Actions to take:
- 1) In the subgrid excerpt, how many columns does the .grid rule set up with grid-template-columns?
- 2) Reproduce the subgrid excerpt word for word, starting at "border: 1px solid" and ending at "corresponding grid-template-* rule.".

Source extract:
This means that CSS couldn't do what many designers do: place a single grid over their whole design and constantly align items within it.

Using subgrid, the grandchild of a grid can adopt its parents’ columns or rows as its own, and align the parents' rows or columns.

If I understand it correctly, it works something like this:

The first parent defines the main grid as we normally would. We also set a border and a background color to indentify it.

.grid {
  display: grid;
  grid-template-columns: repeat(12, 1fr);
  grid-template-rows: repeat(4, minmax(100px, auto));

  border: 1px solid navy;
  background-color: rgba(0, 0, 255, 0.3);
}

The direct child of the grid container sets up both it's location witin the parent and its own grid display.

For whatever axis that we want the child of this inner grid to inherit, we use the subgrid value of the corresponding grid-template-* rule.

.item {
  /* Item placement */
  grid-column: 2 / 7;
  grid-row: 2 / 4;

  /* Item display */
  display: grid;
  grid-template-columns: subgrid;
  grid-template-rows: repeat(3, 80px);

  border: 10px dotted red;
  background-color: rgba(255, 0, 255, 0.25);
}

As as I understand it, the children of the inner grid inherit their parent's axis that were defined as subgrid in the parent. This means that the values for grid-column and grid-row are relative to their parent, not the base grid.

.subitem {
  grid-column: 2 / 3;
  grid-row: 1 / 3;

  border: 5px dotted blue;
  background-color: rgba(218, 165, 32, 0.7);
}

Having this ability, we can now use subgrids to create patterns that were not possible to do before or would require workarounds. I'm starting to explore what we can do with subgrids on their own and combined with other layout techniques.

Data section:
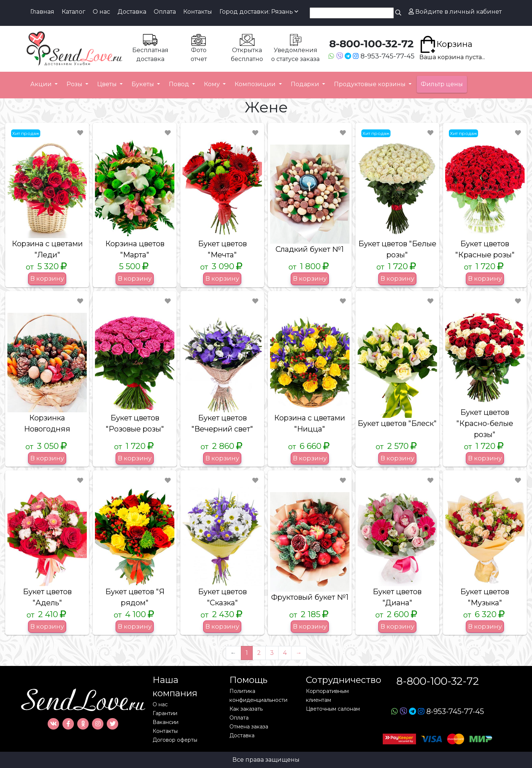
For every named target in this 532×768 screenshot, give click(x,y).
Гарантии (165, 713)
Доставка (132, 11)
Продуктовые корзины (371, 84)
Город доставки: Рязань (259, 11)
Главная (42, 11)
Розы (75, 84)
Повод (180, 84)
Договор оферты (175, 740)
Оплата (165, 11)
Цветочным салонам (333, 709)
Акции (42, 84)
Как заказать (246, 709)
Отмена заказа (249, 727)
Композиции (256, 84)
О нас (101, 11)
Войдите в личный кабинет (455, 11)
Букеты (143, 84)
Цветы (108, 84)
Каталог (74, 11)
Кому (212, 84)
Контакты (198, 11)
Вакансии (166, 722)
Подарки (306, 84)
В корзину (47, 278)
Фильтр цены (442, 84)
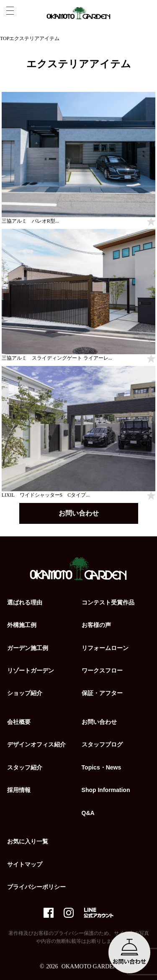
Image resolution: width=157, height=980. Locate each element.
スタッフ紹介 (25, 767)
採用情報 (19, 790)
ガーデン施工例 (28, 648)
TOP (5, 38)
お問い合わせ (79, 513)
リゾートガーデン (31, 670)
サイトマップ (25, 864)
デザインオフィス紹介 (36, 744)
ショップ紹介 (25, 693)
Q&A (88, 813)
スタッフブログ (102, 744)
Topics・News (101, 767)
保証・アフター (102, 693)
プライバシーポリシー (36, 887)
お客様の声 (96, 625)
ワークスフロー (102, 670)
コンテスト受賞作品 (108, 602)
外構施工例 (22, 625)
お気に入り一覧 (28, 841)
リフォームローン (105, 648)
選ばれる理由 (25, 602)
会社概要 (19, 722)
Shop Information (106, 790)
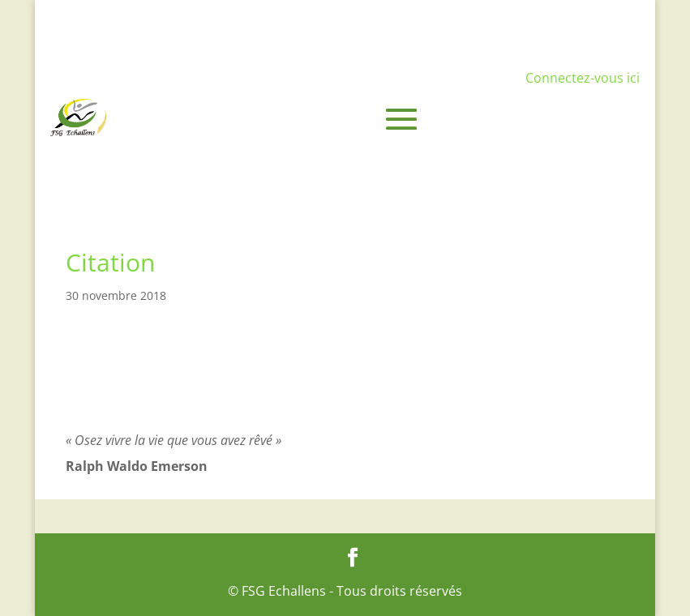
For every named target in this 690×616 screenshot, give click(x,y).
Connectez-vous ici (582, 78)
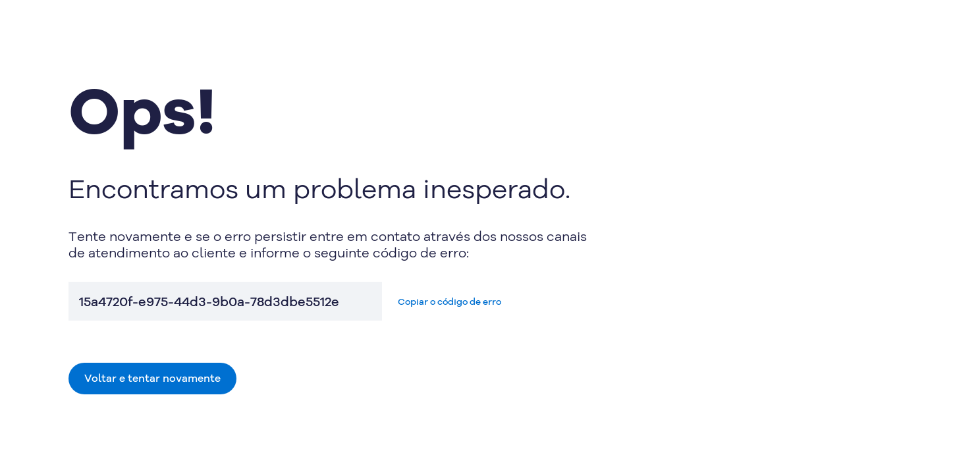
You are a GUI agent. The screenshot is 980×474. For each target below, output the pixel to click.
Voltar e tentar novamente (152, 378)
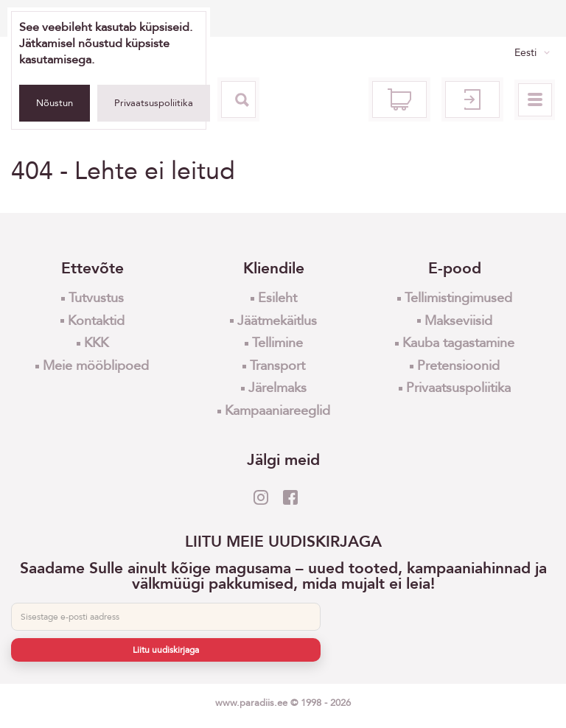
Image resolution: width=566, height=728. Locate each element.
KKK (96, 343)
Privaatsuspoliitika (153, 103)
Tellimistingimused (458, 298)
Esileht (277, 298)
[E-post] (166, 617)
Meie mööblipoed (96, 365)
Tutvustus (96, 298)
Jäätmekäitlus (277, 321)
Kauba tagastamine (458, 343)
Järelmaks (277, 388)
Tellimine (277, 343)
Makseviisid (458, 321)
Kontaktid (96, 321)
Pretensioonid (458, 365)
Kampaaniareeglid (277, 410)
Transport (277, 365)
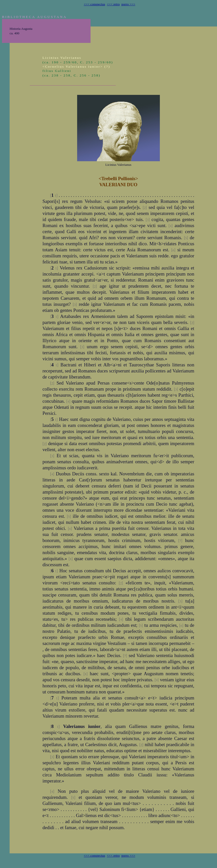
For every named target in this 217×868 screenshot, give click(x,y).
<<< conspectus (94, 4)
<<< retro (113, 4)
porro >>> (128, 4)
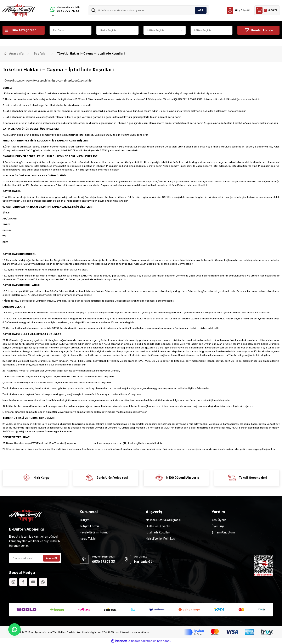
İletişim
* * *
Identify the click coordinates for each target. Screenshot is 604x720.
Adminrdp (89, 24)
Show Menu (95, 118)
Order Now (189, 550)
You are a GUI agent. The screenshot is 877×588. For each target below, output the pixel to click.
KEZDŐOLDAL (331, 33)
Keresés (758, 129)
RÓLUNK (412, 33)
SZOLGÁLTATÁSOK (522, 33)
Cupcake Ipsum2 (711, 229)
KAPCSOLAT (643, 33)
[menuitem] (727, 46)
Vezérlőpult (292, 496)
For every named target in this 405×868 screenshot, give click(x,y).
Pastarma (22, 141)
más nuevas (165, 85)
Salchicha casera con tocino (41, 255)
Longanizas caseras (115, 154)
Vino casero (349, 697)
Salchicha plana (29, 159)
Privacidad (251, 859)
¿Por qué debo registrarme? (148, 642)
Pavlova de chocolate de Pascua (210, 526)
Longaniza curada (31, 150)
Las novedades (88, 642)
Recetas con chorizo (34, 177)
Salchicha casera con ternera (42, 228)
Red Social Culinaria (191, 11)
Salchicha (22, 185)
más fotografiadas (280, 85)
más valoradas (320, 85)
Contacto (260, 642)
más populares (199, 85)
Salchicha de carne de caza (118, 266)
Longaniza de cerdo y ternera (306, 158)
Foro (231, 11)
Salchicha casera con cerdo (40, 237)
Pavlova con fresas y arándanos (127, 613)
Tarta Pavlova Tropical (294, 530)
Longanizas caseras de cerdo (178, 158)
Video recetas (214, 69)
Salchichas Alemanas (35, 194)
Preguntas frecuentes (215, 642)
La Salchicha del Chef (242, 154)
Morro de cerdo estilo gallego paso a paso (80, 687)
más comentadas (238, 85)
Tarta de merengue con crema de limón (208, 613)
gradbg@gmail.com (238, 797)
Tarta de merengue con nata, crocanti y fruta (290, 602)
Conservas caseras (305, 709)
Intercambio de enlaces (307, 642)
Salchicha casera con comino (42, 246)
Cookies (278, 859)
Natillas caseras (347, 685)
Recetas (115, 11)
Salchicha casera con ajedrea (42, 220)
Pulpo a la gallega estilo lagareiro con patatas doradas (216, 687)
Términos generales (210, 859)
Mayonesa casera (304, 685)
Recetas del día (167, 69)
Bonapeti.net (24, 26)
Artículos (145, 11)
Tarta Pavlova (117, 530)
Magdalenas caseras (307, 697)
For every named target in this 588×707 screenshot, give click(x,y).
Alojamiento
* * *
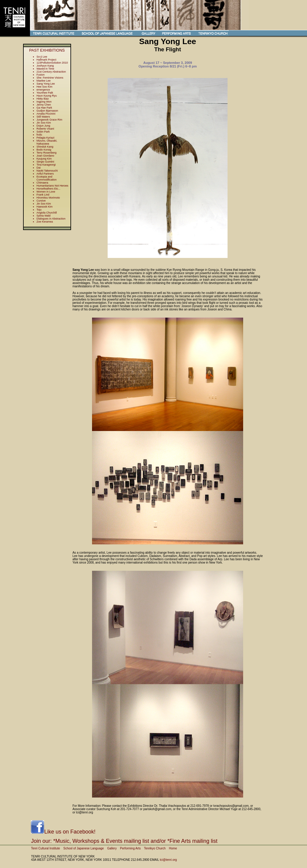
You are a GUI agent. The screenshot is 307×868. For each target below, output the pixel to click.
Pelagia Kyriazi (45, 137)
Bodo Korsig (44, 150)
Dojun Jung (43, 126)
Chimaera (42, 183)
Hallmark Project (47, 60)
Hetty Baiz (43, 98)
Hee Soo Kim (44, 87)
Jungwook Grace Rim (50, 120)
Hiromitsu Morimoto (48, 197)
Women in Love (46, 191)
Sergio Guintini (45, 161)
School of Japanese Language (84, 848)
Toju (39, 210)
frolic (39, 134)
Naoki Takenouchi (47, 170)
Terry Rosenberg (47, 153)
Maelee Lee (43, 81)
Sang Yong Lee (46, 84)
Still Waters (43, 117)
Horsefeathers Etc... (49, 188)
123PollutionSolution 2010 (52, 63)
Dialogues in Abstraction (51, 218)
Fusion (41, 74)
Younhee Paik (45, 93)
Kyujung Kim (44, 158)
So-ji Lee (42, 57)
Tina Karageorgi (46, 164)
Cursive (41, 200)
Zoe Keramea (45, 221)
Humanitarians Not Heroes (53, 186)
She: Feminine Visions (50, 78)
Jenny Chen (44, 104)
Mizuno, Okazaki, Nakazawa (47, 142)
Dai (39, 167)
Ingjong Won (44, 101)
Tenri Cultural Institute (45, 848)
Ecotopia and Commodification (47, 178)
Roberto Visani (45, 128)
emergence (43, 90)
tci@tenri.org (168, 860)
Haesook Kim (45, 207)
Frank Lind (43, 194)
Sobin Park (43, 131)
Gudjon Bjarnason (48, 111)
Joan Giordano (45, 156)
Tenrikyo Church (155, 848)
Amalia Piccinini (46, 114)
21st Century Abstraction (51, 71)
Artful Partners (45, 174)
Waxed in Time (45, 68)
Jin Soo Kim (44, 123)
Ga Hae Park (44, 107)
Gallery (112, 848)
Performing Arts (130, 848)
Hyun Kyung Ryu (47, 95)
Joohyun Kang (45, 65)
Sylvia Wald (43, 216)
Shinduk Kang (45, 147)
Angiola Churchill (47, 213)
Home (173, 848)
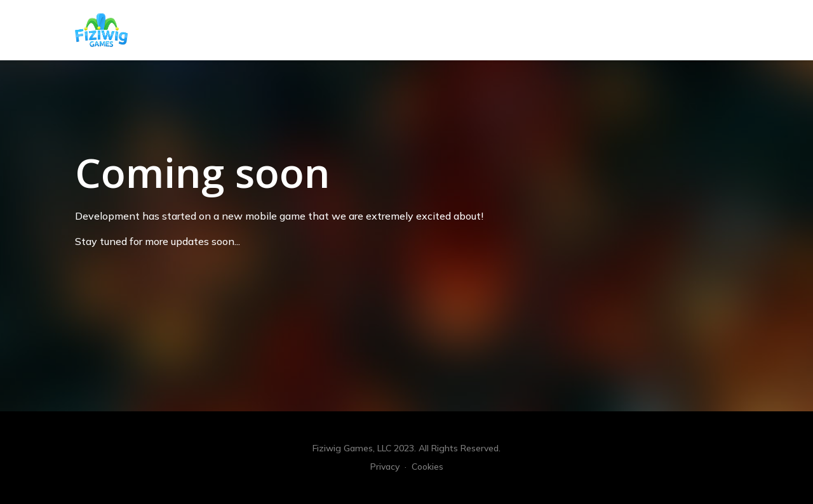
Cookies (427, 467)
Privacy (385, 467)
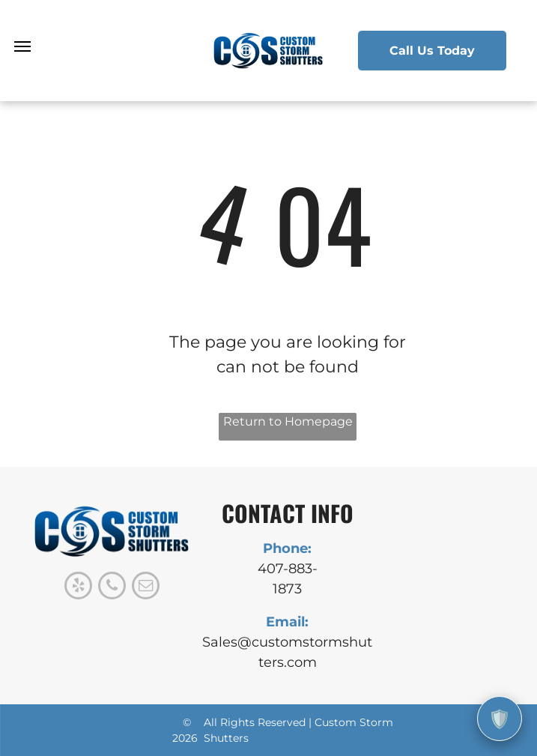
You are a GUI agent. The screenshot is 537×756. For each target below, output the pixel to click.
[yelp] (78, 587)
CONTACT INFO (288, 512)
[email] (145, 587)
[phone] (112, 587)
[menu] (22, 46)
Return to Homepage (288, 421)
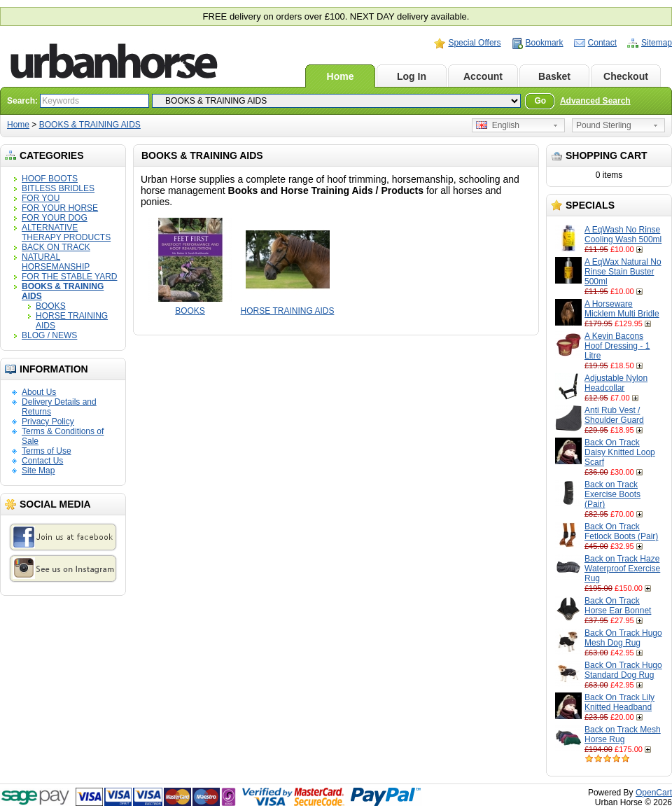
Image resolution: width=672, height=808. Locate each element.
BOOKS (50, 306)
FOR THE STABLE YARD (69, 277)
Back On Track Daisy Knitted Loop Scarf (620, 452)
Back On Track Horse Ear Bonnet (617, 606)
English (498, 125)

Results of the tasks:
- 1) Twelve columns, each 1fr wide.

- 2)
border: 1px solid navy;
  background-color: rgba(0, 0, 255, 0.3);
}

The direct child of the grid container sets up both it's location witin the parent and its own grid display.

For whatever axis that we want the child of this inner grid to inherit, we use the subgrid value of the corresponding grid-template-* rule.